**** The data

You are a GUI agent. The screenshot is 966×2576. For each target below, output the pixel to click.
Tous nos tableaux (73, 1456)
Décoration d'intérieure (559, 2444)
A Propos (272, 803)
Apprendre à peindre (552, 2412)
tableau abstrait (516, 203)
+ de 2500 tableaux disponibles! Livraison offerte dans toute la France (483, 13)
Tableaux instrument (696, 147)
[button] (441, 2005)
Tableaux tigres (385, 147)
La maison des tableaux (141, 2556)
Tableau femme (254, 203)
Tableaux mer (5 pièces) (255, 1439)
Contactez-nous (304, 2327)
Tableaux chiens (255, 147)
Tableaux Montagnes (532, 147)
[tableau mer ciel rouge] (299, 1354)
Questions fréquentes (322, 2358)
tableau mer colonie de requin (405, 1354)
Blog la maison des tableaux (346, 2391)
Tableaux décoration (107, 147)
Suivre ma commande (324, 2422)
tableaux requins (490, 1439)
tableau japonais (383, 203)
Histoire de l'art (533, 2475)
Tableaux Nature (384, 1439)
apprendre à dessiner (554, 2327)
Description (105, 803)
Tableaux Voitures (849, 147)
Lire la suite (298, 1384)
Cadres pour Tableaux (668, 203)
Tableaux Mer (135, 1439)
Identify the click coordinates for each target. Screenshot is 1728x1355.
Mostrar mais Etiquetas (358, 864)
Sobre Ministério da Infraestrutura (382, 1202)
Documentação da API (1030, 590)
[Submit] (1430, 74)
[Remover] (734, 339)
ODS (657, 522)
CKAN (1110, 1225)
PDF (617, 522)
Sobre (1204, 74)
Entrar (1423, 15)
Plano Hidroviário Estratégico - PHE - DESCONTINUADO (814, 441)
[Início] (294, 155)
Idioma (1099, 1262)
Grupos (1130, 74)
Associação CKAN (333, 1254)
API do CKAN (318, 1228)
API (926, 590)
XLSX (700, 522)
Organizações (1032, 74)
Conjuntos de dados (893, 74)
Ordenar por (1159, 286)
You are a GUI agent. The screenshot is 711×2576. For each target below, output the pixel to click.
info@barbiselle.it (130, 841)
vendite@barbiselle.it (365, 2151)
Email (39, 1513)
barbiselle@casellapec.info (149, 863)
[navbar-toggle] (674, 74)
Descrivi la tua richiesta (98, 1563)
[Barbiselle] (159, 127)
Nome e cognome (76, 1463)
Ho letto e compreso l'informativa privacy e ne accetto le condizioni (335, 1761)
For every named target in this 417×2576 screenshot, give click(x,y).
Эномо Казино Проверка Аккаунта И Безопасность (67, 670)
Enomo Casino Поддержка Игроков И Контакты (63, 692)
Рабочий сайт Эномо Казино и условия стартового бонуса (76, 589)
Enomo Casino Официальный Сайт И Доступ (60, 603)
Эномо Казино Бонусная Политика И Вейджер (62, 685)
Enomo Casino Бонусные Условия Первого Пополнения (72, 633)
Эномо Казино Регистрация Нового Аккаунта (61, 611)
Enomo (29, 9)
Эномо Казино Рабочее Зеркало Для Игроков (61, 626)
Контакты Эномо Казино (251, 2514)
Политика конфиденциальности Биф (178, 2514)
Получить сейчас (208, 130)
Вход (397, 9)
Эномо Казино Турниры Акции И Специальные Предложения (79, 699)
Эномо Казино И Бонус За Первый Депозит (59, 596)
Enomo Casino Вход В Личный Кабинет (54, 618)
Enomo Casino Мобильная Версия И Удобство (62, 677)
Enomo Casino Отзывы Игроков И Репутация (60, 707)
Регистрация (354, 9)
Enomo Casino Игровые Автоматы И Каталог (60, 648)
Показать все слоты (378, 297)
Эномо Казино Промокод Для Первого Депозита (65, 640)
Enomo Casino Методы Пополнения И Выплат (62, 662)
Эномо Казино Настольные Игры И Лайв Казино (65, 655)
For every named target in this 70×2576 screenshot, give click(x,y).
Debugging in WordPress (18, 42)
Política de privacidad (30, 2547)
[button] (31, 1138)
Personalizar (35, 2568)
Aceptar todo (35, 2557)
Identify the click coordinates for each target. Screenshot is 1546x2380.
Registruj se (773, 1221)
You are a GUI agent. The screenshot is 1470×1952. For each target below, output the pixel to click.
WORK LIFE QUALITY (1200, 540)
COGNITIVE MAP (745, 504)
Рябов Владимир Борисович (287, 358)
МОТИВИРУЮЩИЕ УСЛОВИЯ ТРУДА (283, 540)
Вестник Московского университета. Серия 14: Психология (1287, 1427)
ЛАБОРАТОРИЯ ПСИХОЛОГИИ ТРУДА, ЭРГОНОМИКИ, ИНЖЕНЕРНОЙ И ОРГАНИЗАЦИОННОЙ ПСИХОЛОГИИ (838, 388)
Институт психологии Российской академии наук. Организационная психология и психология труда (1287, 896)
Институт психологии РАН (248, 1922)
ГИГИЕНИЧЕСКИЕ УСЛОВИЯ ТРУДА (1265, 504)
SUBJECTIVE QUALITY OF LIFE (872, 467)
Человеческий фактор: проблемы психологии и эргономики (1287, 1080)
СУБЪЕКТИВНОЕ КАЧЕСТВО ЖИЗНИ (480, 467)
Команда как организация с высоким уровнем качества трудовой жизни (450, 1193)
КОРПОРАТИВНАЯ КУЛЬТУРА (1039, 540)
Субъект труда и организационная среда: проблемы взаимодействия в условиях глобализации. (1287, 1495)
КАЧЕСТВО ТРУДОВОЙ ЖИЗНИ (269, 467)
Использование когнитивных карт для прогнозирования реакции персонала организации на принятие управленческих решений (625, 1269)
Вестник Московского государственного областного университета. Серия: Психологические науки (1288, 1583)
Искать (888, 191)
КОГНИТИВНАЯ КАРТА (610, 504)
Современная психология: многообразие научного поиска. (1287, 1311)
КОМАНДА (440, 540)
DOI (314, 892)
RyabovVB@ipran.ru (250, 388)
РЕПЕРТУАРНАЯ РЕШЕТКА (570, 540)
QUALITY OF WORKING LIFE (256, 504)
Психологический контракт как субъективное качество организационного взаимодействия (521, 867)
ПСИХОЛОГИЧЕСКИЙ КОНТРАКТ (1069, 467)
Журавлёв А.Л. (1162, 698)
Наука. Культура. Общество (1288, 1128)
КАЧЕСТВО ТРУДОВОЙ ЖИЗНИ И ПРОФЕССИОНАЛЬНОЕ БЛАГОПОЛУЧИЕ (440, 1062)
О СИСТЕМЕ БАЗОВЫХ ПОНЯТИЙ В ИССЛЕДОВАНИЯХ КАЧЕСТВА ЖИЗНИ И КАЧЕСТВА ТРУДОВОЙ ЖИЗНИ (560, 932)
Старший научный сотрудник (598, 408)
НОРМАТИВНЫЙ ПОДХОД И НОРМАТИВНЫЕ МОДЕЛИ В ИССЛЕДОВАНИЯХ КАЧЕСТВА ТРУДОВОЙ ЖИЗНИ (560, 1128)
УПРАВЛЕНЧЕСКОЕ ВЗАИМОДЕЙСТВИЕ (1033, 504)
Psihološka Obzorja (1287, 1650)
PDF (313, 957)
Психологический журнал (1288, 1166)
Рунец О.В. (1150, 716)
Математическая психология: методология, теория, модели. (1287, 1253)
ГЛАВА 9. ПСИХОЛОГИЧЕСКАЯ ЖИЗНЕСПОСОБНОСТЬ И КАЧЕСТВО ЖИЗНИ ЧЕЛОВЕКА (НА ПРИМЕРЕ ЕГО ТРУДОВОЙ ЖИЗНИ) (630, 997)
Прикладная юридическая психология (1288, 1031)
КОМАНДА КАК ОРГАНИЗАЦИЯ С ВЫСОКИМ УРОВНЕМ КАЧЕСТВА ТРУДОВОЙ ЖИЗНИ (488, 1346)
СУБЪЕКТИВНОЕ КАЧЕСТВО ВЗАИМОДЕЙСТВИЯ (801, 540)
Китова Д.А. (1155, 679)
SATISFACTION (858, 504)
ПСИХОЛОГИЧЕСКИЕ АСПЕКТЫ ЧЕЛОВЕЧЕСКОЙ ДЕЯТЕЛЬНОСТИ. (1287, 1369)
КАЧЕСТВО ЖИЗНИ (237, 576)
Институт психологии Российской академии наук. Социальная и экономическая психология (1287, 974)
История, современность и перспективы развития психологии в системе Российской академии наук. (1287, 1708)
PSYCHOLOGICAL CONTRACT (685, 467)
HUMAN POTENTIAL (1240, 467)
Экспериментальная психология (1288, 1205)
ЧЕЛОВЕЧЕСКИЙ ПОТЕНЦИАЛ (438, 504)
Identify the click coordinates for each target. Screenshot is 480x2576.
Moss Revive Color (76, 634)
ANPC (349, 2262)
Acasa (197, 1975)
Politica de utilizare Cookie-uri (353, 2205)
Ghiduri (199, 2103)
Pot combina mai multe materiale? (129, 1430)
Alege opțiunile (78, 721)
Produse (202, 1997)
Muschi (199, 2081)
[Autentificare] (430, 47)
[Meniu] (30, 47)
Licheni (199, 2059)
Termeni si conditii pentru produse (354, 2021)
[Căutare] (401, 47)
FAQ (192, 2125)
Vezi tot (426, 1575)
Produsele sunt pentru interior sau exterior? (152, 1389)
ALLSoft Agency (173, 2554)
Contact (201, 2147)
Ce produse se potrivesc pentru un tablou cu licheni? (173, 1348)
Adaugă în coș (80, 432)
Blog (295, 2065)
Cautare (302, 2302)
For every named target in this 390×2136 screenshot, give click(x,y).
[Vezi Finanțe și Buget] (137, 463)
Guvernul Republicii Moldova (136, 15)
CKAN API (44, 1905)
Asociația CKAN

********

• **Task description**
Write down exactly the span of lines above from the one containing "France (483, 13)" to the one containing "Enomo Casino Официальный", both ends included.

• **Written reply**
+ de 2500 tableaux disponibles! Livraison offerte dans toute la France (483, 13)
Tableaux instrument (696, 147)
[button] (441, 2005)
Tableaux tigres (385, 147)
La maison des tableaux (141, 2556)
Tableau femme (254, 203)
Tableaux mer (5 pièces) (255, 1439)
Contactez-nous (304, 2327)
Tableaux chiens (255, 147)
Tableaux Montagnes (532, 147)
[tableau mer ciel rouge] (299, 1354)
Questions fréquentes (322, 2358)
tableau mer colonie de requin (405, 1354)
Blog la maison des tableaux (346, 2391)
Tableaux décoration (107, 147)
Suivre ma commande (324, 2422)
tableaux requins (490, 1439)
tableau japonais (383, 203)
Histoire de l'art (533, 2475)
Tableaux Nature (384, 1439)
apprendre à dessiner (554, 2327)
Description (105, 803)
Tableaux Voitures (849, 147)
Lire la suite (298, 1384)
Cadres pour Tableaux (668, 203)
Tableaux Mer (135, 1439)
Identify the click coordinates for each target. Screenshot is 1728x1355.
Mostrar mais Etiquetas (358, 864)
Sobre Ministério da Infraestrutura (382, 1202)
Documentação da API (1030, 590)
[Submit] (1430, 74)
[Remover] (734, 339)
ODS (657, 522)
CKAN (1110, 1225)
PDF (617, 522)
Sobre (1204, 74)
Entrar (1423, 15)
Plano Hidroviário Estratégico - PHE - DESCONTINUADO (814, 441)
[Início] (294, 155)
Idioma (1099, 1262)
Grupos (1130, 74)
Associação CKAN (333, 1254)
API do CKAN (318, 1228)
API (926, 590)
XLSX (700, 522)
Organizações (1032, 74)
Conjuntos de dados (893, 74)
Ordenar por (1159, 286)
You are a GUI agent. The screenshot is 711×2576. For each target below, output the pixel to click.
info@barbiselle.it (130, 841)
vendite@barbiselle.it (365, 2151)
Email (39, 1513)
barbiselle@casellapec.info (149, 863)
[navbar-toggle] (674, 74)
Descrivi la tua richiesta (98, 1563)
[Barbiselle] (159, 127)
Nome e cognome (76, 1463)
Ho letto e compreso l'informativa privacy e ne accetto le condizioni (335, 1761)
For every named target in this 417×2576 screenshot, give click(x,y).
Эномо Казино Проверка Аккаунта И Безопасность (67, 670)
Enomo Casino Поддержка Игроков И Контакты (63, 692)
Рабочий сайт Эномо Казино и условия стартового бонуса (76, 589)
Enomo Casino Официальный Сайт И Доступ (60, 603)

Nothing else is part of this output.